━━━ Extrait du document ━━━

Berlioz est représenté rêveur, la tête un peu inclinée sur sa poitrine, le coude appuyé sur un pupitre où des partitions sont posées, le coin des pages souvent feuilletées quelque peu soulevées. Sous son épaisse chevelure, avec son nez d’aigle orgueilleux, comme le dit M. Jean Celle, l’auteur d’une poésie lue par M. Salomon de l’Opéra, la tête a une expression d’énergique volonté ; une pensée flotte sur ce front. Sans doute, l’illustre compositeur écoute un bourdonnement de notes chantant à ses oreilles.
Des applaudissements accueillent l’apparition de la statue.
M. Reyer, membre de l’Institut, un des élèves préférés de Berlioz, prend alors la parole. Son discours a été écouté avec le plus grand intérêt ; nous regrettons de ne pouvoir l’insérer in extenso et de nous voir forcés, par le manque de place, à un résumé succinct et froid. M. Reyer a rappelé que quatre ans auparavant, il était chargé officiellement de rendre hommage à Berlioz, au moment de l’érection de sa statue à Paris. Ce m’est un des souvenirs les mieux gravés dans ma mémoire que celui des exécutions magistrales dirigées par Berlioz lui-même dans les concerts qu’il a dû donner pour gagner péniblement sa vie. Il était superbe de lyrique passive ; il se transfigurait et je l’ai vu, à la fin d’une audition où il avait été acclamé – à l’étranger, hélas ! dans un pays où sa dignité et son patriotisme lui défendaient d’aller maintenant – je l’ai vu, les membres secoués d’un tremblement nerveux et la face toute inondée de pleurs.
M. Reyer fait ensuite succinctement la biographie de Berlioz. Dès ses premières œuvres, a-t-il dit, il a montré cette science de l’instrumentation, cette recherche de l’effet orchestral, de la surprise musicale qui le caractérisent. Il a été le précurseur de Wagner et nul, parmi les plus célèbres musiciens modernes, ne peut se vanter de n’avoir pas glané dans son champ.
M. Reyer conclut ainsi : Berlioz est grand dans toute chose. Je ne veux terminer qu’en répétant ce que je disais, il y a quatre ans, à l’inauguration du square Vintimille :
« Honneur à Berlioz, au traducteur de Virgile et Shakespeare, au continuateur de Gluck et de Beethoven, un des plus grands musiciens de tous les temps, le plus extraordinaire de tous peut-être »

━━━ Données fournies ━━━

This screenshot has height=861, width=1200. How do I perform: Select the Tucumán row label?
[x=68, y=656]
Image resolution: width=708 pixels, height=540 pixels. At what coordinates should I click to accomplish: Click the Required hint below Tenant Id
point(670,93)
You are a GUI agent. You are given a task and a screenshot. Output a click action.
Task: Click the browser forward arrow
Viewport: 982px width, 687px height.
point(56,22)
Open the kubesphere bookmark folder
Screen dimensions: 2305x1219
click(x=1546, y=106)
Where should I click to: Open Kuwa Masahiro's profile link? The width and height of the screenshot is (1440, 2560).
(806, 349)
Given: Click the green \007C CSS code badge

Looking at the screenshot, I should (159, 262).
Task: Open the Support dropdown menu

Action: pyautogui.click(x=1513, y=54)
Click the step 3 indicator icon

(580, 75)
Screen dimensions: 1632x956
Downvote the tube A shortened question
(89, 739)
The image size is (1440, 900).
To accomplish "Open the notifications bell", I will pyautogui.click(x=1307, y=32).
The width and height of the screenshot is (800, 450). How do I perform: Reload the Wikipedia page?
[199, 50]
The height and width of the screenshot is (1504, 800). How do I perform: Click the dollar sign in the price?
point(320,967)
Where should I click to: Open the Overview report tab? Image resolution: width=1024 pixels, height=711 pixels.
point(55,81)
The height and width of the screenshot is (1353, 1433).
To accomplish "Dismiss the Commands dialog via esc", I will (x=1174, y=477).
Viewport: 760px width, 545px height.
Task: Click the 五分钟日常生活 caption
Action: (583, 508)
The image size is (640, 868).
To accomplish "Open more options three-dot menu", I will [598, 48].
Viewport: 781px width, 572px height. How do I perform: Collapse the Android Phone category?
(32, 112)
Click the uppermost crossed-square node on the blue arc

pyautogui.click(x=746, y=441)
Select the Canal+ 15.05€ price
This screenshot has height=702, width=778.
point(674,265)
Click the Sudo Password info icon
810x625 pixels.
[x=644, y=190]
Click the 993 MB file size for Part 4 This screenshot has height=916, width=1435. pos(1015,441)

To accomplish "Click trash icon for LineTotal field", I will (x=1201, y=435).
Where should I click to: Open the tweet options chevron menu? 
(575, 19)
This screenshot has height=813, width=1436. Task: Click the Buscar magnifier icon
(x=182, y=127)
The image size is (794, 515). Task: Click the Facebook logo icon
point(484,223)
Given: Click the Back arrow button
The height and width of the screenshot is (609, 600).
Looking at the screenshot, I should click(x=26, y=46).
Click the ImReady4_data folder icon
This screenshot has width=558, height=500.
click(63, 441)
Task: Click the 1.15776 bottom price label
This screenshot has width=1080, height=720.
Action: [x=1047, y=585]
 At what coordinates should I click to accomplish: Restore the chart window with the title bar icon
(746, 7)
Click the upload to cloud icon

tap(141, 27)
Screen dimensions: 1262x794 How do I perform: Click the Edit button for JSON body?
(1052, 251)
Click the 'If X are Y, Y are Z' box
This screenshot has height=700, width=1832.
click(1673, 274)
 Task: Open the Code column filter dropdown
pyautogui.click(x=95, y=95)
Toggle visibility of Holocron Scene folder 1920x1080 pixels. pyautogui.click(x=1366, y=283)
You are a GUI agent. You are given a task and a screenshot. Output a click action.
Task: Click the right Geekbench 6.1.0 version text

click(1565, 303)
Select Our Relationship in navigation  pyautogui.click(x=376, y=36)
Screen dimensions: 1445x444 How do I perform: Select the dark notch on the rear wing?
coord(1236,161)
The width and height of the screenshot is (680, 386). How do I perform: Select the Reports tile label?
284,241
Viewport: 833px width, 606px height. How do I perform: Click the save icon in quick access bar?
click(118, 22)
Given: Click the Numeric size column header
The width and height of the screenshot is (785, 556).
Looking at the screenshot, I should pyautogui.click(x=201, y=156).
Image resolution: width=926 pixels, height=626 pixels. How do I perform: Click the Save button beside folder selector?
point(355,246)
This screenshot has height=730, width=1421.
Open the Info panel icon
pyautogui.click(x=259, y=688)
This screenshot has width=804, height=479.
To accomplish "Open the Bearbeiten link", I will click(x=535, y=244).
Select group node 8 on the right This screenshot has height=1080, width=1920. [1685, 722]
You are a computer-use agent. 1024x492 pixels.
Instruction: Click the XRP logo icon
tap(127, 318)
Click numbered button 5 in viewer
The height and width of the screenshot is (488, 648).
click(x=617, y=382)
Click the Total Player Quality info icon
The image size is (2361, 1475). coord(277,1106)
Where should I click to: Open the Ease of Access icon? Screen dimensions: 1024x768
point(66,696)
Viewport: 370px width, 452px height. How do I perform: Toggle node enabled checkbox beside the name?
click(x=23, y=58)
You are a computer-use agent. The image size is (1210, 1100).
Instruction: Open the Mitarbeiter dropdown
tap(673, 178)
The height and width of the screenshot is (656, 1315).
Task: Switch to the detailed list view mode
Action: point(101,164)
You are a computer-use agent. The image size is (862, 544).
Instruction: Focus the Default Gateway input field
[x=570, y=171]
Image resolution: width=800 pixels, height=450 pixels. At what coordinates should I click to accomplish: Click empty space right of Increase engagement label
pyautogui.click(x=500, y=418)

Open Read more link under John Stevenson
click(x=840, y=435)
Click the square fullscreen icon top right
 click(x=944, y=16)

━━━

> Consignes
1. Dans l'extrait sur l'hommage à Berlioz, donnez tous les noms de personnes, autres que Berlioz, qui figurent dans la phrase entre guillemets qui clôt le discours de M. Reyer.
2. D'après l'extrait sur l'hommage à Berlioz, qui est l'auteur de la poésie lue par M. Salomon de l'Opéra ?
Les enregistrements ne servent pas ici.

> Résultats
1. Virgile, Shakespeare, Gluck, Beethoven

2. M. Jean Celle.